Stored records
===============

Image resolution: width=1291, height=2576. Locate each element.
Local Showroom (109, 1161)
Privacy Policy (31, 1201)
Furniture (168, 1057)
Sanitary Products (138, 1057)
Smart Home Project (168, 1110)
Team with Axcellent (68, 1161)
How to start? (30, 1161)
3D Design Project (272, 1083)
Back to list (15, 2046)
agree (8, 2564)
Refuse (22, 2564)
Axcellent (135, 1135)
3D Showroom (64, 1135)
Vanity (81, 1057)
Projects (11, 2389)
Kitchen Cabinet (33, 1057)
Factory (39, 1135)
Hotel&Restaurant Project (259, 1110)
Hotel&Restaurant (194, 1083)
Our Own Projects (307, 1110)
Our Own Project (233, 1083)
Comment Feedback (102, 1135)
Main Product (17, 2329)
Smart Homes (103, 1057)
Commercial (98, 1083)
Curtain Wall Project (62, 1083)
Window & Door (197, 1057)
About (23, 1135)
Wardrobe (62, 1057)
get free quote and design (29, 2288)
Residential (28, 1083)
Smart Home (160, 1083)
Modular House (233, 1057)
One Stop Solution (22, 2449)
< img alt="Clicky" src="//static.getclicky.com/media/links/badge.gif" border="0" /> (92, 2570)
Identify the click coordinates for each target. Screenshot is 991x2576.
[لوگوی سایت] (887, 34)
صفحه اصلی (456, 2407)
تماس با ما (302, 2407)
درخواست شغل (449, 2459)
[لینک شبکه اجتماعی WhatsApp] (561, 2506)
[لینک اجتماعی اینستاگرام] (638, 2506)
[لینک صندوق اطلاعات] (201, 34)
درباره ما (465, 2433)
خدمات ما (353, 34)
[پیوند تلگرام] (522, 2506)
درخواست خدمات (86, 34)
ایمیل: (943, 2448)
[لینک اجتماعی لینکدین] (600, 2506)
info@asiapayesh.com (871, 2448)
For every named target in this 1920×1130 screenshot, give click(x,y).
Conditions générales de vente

===============

*Directions for this task*:
Going from the line that has "For every named" through the last line of the entries, retype each line exactly as given and add nothing.

*Answer to this task*:
For every named target in this 1920×1130 screenshot, give click(x,y).
Conditions générales de vente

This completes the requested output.